# Assignment 1
**CS283 Computer Vision, Harvard University, Fall 2019**

**Due Wednesday, Sep. 18, at 5:00pm**

Name: *(<font color=red>fill name here</font>)*

---

The intended outcomes of this assignment are for you to be familiar with Python as a tool for manipulating images and to deepen your understanding of model-fitting and the two-dimensional projective plane. There is a **Hints and Information** section at the end of this document that is likely to help you a lot. This will be a common feature in future assignments.

Assignments in this course will use Python 3. The skeleton code we provide will only be tested on JupyterHub (via the course webpage) using a Python 3 notebook and certain pre-installed packages (inlcuding numpy, scipy, and opencv). Likewise, we expect any code that you submit to execute in the course's JupyterHub environment.

The input image files that are required to complete this assignment can be found in the <tt>pset1.zip</tt> archive that accompanies this notebook on the course website. Be sure to upload this ZIP archive tp JupterHub before running the notebook's first cell (which unpacks the archive into a <tt>./pset1</tt> folder). This will be another common feature in future assignments.

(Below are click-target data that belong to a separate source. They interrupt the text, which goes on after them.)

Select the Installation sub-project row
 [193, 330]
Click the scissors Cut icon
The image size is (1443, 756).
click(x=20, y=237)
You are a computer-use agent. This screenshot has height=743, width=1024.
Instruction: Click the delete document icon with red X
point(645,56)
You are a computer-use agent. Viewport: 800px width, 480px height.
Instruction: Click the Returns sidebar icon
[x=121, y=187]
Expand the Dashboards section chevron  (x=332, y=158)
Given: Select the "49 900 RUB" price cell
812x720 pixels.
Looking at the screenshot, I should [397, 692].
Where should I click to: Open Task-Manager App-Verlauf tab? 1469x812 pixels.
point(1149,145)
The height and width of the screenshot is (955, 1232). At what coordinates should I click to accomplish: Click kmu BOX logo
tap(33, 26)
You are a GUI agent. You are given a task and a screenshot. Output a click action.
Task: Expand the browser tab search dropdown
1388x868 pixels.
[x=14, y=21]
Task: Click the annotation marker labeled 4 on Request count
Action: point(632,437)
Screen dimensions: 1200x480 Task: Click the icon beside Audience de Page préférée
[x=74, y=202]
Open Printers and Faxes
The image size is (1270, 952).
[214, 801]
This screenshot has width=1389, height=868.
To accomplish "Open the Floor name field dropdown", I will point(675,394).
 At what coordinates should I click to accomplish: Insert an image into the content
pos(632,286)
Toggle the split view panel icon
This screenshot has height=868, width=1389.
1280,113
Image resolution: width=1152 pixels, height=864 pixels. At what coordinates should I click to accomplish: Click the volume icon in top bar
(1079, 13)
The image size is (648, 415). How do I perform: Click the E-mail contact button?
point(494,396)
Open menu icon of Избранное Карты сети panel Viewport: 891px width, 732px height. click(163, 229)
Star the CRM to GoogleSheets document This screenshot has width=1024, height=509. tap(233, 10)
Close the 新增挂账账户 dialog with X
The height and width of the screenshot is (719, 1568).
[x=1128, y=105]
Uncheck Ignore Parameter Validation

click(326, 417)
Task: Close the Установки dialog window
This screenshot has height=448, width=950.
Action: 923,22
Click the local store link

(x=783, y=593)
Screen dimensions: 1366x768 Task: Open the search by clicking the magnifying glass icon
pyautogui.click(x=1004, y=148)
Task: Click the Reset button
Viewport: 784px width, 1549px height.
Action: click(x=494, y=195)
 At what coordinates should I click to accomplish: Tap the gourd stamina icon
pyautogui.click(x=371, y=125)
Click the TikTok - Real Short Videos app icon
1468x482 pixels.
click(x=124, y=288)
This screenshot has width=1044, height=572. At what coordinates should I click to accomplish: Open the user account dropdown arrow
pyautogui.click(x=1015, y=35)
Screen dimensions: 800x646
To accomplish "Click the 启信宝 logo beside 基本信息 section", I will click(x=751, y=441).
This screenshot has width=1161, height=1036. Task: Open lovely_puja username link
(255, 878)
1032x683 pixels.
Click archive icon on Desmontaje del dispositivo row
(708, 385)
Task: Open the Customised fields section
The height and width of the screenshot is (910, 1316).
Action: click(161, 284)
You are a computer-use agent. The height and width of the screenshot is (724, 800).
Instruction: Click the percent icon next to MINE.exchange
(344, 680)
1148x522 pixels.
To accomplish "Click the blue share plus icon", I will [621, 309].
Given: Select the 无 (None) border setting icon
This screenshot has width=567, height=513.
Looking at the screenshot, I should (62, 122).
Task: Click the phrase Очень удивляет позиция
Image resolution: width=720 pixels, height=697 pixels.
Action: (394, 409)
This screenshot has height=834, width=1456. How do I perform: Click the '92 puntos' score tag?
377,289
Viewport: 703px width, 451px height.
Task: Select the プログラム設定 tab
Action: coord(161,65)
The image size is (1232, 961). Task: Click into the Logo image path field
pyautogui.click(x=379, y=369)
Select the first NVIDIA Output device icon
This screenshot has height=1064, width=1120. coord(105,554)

You will submit your work by editing this notebook and uploading it to the submission system on the course website. It is important that your submission executes and, as much as possible, maintains the notebook's original formatting. Submissions that do not execute or that deviate substantially in terms of formatting risk not being graded. Please read the **CS283 Assignment Submission Guidelines** for more detailed instructions.

Remember that the online submission system closes *exactly* at the stated deadline. If you find yourself in the uncomfortable position of working very close to the deadline, we advise that you upload early and often.

In [None]:
# Extract required pset files 

import os             # for file handling
import zipfile as zf  # For unpacking pset ZIP archives

# Extract required pset files 
assert os.path.exists("./pset1.zip"), 'Upload the pset ZIP archive and then re-run the cell.'
files = zf.ZipFile("./pset1.zip", 'r')
files.extractall('.')
files.close()

In [None]:
# Import other required libraries here
import cv2           # OpenCV
import numpy as np   # numpy

# Use this line to make matplotlib plot inline (only need to call it once when importing matplotlib)
%matplotlib inline

import matplotlib.pyplot as plt
# Modify this line to adjust the displayed plot size. You can also call
# it with different parameters before specific plots.
plt.rcParams['figure.figsize'] = [10, 10]

## Question 1 (10 points)

In the <tt>./pset1/data</tt> folder there is a color image called <tt>baboon.tif</tt>.  This image appears frequently in the image processing literature. 

**a.** Write a sequence of Python commands that loads the image using OpenCV and reports its height and width in pixels.

*Hints: See OpenCV documentation for <tt>cv2.imread()</tt> and the <tt>shape</tt> attribute of numpy arrays. Use the built-in Python function <tt>print()</tt> for display text (and note that, unlike Python 2, Python 3 requires parentheses for this function). The <tt>format()</tt> method for string formatting may also be useful.*

In [None]:
# TO DO: your code here

**b.**  Write a sequence of Python commands that converts this image to a grayscale image and displays it using the matplotlib package. In addition, display three other grayscale images that correspond to each of the three separate RGB color components. To do this you will need to understand the way OpenCV represents RGB images and how to decompose them.  Use the <tt>subplot</tt> command of the <tt>matplotlib.pyplot</tt> package to display the four results in a single row.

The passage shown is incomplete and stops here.